The impact was felt deeply, Jaime says. These were women who had already lost a son or brother. Their lives were cut short because they dared to look for them.
Many activist groups are seeking to capitalise on the World Cup, organising protests in the run-up to the tournament and throughout it to bring greater visibility to the issue.
On the other side of the country’s northern border, in the US, many people are similarly concerned by disappearances.
“There’s a parallelism between organised crime and ICE. The actions are very similar,” says Manuel Vincente, a Jalisco native currently living in California, where he works with a migrant rights organisation. “But in the US it’s a federal entity, funded by the government that is terrorising people.”
According to TRAC immigration, around 60,000 people are currently held in ICE detention in the country. Human Rights First, a US-based organisation, contends that, under human rights law, these should be viewed as enforced disappearances.
“A lot of the time, the families don’t even know where to start looking for their loved ones,” says Azael Alvarez of the community organisation, El Movemiento, based in Dallas. The city is set to host nine matches for FIFA’s World Cup.
Official organisations and the police offer little help to people seeking their loved ones, so they turn to El Movimiento’s hotline for legal guidance and advice on how to locate people in the detention system. Meanwhile, deaths in ICE custody are on the rise.
The lack of support from official organisations in the US and the rise of community-run groups to fill the gaps closely echoes the response to disappearances in Mexico.
“We have few resources to do this,” Ceci Patricia Flores Armenta, the founder and president of Madres Buscadores de Sonora. “But we have the love and willpower that the authorities lack.”
Two of her children were disappeared. She has also been the target of attacks, but she persists. “We have no choice but to continue to search.”
Violence has also been used as a tool of intimidation to discourage or silence activists and observers across Mexico. And in Minneapolis, ICE agents shot dead American citizens who were simply watching their work.
“Some members said they no longer felt comfortable even in documenting what was going on for fear of getting murdered on the street,” Azael recalls. “But there were also people who felt the need to do something.”
Players arriving for the tournament also faced hostility from US officials.

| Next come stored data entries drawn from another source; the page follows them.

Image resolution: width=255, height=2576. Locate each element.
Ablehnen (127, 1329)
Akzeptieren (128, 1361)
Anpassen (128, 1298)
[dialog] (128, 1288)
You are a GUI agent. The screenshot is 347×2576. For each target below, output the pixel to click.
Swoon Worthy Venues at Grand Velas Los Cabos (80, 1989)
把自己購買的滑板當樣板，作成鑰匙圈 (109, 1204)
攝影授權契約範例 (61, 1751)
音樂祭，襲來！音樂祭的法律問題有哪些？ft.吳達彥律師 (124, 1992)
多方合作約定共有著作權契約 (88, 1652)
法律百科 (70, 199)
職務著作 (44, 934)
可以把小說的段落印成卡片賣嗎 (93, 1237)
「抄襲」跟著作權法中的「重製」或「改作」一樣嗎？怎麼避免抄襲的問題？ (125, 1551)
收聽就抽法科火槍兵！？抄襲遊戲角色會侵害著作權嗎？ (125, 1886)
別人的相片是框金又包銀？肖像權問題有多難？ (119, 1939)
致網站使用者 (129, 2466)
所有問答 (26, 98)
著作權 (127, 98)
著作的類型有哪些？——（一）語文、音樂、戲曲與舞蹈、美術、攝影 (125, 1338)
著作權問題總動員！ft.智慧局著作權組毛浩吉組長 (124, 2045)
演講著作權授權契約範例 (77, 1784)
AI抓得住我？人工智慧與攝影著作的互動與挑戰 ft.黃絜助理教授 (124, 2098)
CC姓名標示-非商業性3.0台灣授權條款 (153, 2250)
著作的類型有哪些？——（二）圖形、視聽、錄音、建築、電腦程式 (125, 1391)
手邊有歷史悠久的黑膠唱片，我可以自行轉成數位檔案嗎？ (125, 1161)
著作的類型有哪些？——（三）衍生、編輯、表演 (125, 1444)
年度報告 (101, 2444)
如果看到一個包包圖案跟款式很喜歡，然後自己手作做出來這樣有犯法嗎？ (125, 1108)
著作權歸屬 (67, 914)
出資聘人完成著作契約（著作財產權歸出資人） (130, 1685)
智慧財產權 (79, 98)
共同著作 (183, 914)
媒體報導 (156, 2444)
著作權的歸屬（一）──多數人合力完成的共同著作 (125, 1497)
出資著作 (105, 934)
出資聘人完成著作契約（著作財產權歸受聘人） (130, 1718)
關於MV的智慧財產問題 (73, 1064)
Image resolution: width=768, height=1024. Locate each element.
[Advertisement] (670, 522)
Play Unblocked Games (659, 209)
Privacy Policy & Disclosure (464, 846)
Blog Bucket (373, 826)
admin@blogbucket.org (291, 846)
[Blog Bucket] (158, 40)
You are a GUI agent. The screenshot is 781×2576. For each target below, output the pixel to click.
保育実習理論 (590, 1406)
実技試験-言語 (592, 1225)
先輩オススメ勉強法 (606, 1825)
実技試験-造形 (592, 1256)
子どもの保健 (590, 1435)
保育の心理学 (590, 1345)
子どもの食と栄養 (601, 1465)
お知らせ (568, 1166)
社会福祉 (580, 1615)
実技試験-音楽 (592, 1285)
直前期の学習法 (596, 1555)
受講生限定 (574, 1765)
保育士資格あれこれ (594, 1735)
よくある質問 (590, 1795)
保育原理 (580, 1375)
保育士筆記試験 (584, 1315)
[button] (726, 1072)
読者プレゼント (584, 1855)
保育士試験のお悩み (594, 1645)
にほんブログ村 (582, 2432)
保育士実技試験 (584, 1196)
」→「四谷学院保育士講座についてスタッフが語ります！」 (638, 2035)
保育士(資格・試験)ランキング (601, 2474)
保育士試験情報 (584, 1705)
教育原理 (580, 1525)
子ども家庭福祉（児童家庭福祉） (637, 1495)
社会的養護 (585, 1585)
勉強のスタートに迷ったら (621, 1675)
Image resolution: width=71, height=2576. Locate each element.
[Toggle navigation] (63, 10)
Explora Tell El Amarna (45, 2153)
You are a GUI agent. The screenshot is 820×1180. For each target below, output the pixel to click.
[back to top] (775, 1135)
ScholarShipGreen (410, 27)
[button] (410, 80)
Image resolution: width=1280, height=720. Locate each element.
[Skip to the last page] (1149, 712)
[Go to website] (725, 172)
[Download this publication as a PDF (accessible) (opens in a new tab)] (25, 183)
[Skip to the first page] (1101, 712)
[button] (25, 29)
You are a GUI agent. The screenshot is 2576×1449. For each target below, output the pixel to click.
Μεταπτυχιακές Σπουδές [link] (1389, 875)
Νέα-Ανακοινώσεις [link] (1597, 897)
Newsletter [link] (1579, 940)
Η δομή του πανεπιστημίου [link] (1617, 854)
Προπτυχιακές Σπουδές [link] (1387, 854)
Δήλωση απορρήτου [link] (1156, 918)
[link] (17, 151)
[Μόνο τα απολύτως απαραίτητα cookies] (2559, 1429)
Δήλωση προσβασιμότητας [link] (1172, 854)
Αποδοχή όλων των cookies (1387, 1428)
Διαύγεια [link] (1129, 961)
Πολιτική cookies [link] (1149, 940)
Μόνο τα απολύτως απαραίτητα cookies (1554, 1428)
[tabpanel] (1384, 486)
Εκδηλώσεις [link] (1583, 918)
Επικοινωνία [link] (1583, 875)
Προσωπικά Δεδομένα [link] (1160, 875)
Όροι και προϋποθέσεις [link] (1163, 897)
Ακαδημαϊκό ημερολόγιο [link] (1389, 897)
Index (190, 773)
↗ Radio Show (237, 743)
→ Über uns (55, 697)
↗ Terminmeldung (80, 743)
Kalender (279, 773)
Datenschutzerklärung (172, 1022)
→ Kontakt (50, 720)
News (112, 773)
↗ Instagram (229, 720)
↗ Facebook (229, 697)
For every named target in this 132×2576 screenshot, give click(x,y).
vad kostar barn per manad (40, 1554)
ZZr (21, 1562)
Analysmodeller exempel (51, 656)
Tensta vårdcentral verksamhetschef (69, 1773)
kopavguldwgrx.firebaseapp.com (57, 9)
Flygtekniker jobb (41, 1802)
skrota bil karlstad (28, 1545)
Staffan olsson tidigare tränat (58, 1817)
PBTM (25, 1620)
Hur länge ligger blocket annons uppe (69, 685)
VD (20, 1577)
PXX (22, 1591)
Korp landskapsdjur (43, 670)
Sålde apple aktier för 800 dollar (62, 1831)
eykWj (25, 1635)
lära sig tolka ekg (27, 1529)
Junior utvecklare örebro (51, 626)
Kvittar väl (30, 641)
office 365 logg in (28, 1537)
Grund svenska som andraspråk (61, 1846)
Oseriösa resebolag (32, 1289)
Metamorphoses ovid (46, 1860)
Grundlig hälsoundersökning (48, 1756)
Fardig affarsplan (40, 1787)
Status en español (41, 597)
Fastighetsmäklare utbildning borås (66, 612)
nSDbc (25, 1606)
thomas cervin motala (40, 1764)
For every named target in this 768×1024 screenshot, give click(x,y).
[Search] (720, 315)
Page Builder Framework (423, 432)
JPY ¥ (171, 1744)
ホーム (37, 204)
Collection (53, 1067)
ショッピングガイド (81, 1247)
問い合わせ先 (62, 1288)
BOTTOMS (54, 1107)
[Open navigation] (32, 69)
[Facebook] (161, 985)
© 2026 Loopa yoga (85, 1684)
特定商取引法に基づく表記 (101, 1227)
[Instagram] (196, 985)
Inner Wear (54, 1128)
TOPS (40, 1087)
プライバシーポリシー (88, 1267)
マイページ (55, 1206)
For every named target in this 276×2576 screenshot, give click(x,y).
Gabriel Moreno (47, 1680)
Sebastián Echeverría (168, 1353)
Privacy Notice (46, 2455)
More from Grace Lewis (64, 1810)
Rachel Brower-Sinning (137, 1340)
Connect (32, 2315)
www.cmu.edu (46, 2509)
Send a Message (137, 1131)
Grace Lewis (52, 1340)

Teams from Senegal and Uzbekistan were subjected to special security searches, while the Somali referee Omar Artan was denied entry into the country.
The Iraqi player Aymen Hussein was detained and questioned for seven hours before release and the Iranian national team was forced to rush to change plans and move their base for the Cup to Tijuana, despite playing all three group stage games in the US.
Back in Dallas in the run up to the Cup, El Movimiento noticed something unusual: two cars marked, unusually, as ICE vehicles that have not yet been documented as carrying out enforcement activity.
“It’s an intimidation tactic,” Azael says, “and it’s also trying to normalise presence in the community.”
Across the border, Jaime and other activists in Guadalajara are working hard to paste posters of missing people in the cities’ tourist hotspots. He fears reprisals from the local police force, who are alleged to have ripped down or obscured posters that make clear the extent of the disappearances in Mexico.
On both sides of the border, this is a tournament surrounded by disappearances and a terror that cannot be ignored.
“It’s the same,” says Manuel, “it’s the same situation.”